Corwen is known as the 'Crossroads of North Wales', since it stands on the busy A5 London to Holyhead road, the route of many travelers over the years. Telford's new road incorporated many of the turnpike routes through North Wales, in an effort to link London and Dublin. Yet, Corwen was also important for its links with the drover community, and the villages and hamlets around the town all have stories to tell of their passing. The town was also a stopping point for those traveling from Bala to Chester. However, it is undoubtedly its links to the great Owain Glyndwr for which it remains most famous, and his influence is to be felt throughout the area. A rather splendid life size statute of the great man, proud and defiant upon his warhorse dominates the town square.
Corwen means, 'the white church', and the town's origin springs from the religious community that centered around the Breton saints, Mael and Sulien, who settled in the area in the 6th Century.
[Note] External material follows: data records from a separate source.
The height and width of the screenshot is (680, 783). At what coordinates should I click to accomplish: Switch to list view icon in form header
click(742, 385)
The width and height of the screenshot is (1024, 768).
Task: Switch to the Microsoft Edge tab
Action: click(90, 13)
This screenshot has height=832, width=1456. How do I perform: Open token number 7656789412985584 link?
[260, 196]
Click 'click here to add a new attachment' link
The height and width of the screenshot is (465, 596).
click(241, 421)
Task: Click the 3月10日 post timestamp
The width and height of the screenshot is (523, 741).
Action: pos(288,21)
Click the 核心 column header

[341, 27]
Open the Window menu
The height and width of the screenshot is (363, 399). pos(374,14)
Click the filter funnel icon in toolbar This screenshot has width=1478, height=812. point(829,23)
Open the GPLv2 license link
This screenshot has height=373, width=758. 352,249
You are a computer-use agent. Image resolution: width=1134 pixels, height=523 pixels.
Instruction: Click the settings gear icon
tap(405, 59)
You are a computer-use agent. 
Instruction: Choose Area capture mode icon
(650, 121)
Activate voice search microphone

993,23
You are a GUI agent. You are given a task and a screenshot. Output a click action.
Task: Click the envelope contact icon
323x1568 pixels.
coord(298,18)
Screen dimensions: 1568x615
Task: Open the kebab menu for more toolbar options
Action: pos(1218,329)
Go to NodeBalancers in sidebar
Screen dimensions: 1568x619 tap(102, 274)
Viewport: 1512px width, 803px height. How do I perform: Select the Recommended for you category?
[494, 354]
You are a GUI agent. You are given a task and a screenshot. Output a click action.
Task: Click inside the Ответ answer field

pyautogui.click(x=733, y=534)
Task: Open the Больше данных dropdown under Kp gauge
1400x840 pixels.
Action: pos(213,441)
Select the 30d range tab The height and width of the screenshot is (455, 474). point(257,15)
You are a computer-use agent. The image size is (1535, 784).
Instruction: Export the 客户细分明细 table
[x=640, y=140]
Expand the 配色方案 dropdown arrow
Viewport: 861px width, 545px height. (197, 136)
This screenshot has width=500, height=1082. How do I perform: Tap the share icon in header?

The novelist John Cowper Powys lived in the town from 1935 to 1955, and wrote some of his most famous books while there, several of which were inspired by the Corwen locality, most notably 'Owen Glendower' and 'Porius'.
Corwen is a beautiful little town, nestled at the foot of the Berwyn Mountains to the south, with the Clwydian Range to the north. The River Dee twists swiftly through town on its way to Llangollen and the sea. The Llangollen Steam Railway has recently been reconnected with the town and is a wonderful way to visit the town and the sights around.